Electrophysiological recording technologies can provide valuable insights into the functioning of the central and peripheral nervous systems. Surface electrode arrays made of soft materials or implantable multi-electrode arrays with high electrode density have been widely utilized as neural probes. However, neither of these probe types can simultaneously achieve minimal invasiveness and robust neural signal detection. Here, we present an ultra-thin, minimally invasive neural probe (the NeuroWeb) consisting of hexagonal boron nitride and graphene, which leverages the strengths of both surface electrode array and implantable multi-electrode array. The NeuroWeb open lattice structure with a total thickness of 100 nm demonstrates high flexibility and strong adhesion, establishing a conformal and tight interface with the uneven mouse brain surface. In vivo electrophysiological recordings show that NeuroWeb detects stable single-unit activity of neurons with high signal-to-noise ratios. Furthermore, we investigate neural interactions between the somatosensory cortex and the cerebellum using transparent dual NeuroWebs and optical stimulation, and measure the times of neural signal transmission between the brain regions depending on the pathway. Therefore, NeuroWeb can be expected to pave the way for understanding complex brain networks with optical and electrophysiological mapping of the brain. Minimal invasiveness and robust signal detection are required in neural probes. Here, the authors develop NeuroWeb, an ultra-thin, minimally invasive surface electrode array.

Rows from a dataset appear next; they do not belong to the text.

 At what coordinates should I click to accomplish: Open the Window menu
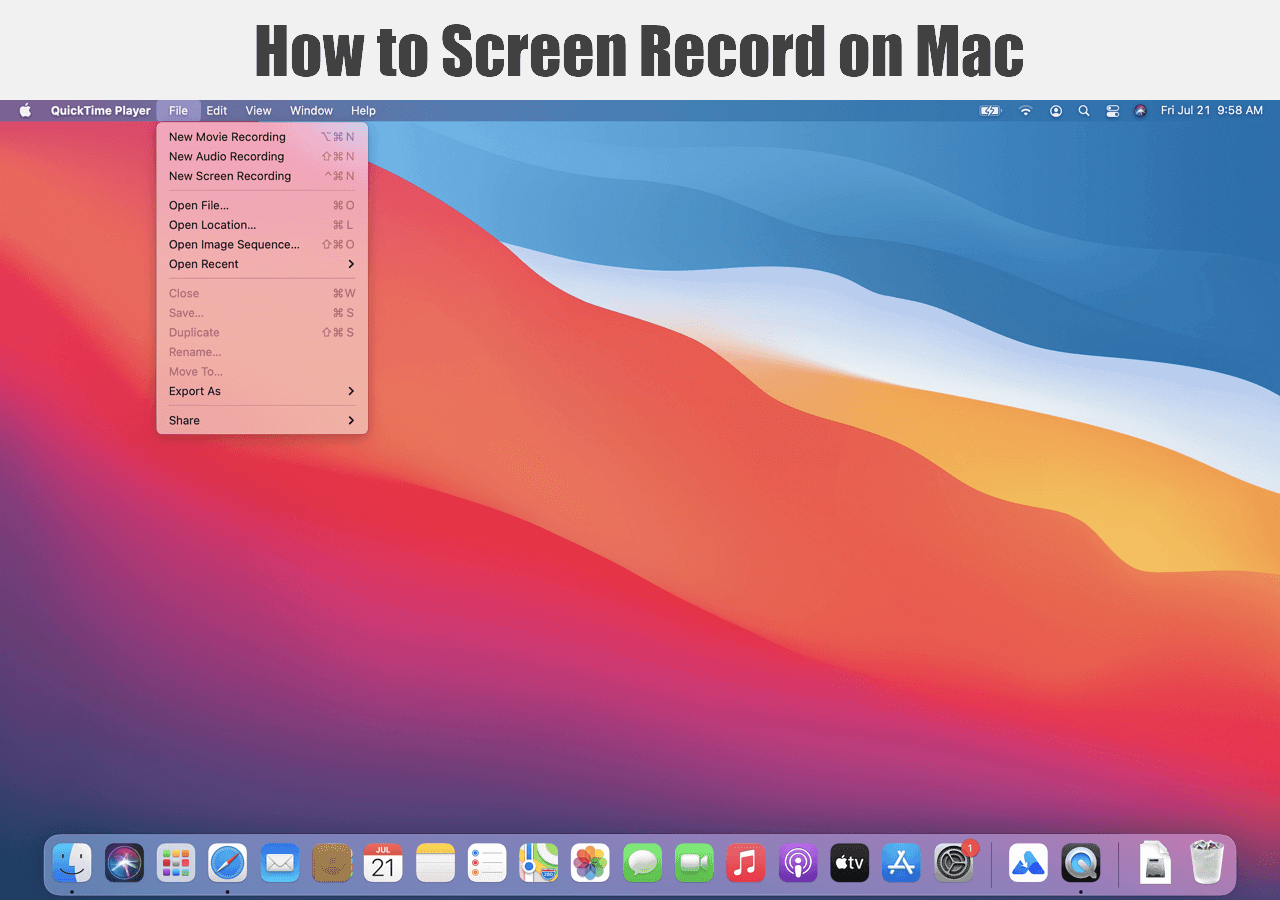point(311,110)
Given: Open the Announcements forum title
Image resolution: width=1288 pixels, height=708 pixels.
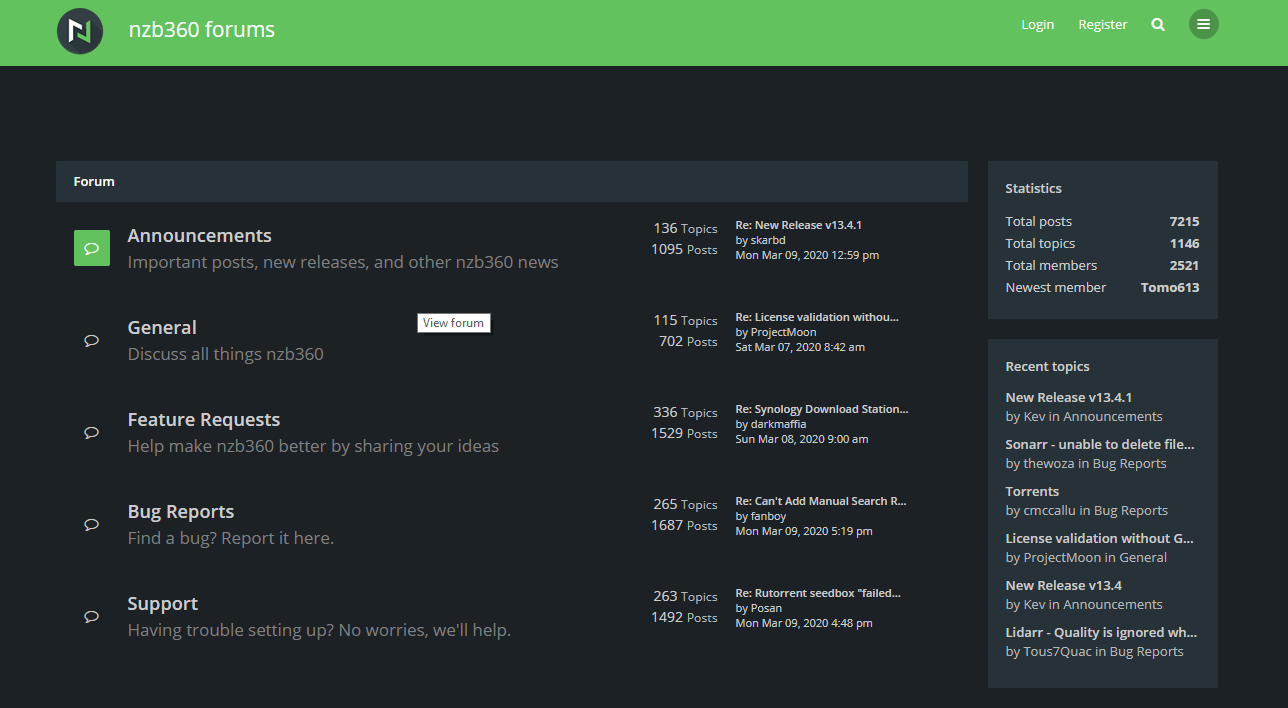Looking at the screenshot, I should [199, 235].
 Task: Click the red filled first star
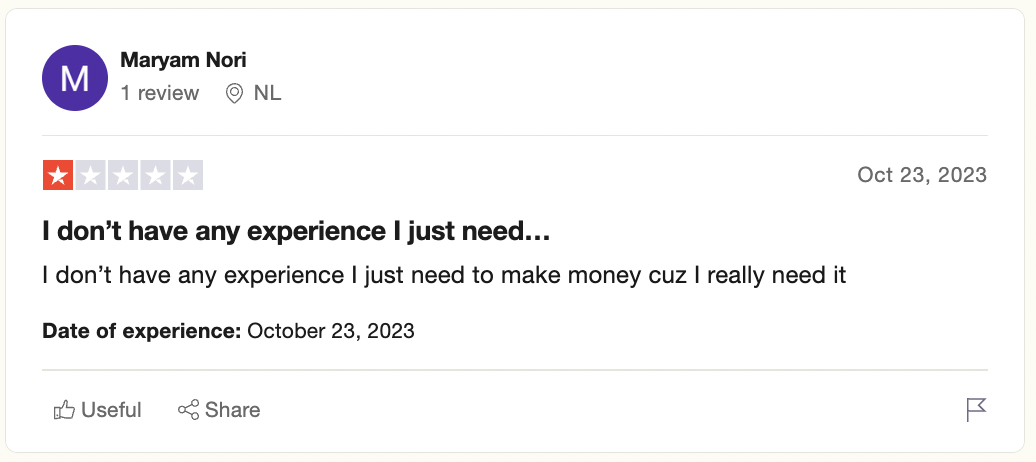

In vivo electrophysiological and optogenetic experiments show single-unit activity of neurons with high signal-to-noise ratio.

Automated summary

This study presents an ultra-thin, minimally invasive neural probe called NeuroWeb, which combines the advantages of surface electrode arrays and implantable multi-electrode arrays. In vivo experiments demonstrate its ability to detect stable single-unit activity of neurons with high signal-to-noise ratios. The researchers also investigate neural interactions between brain regions using transparent dual NeuroWebs and optical stimulation. This study provides insights into complex brain networks through optical and electrophysiological mapping.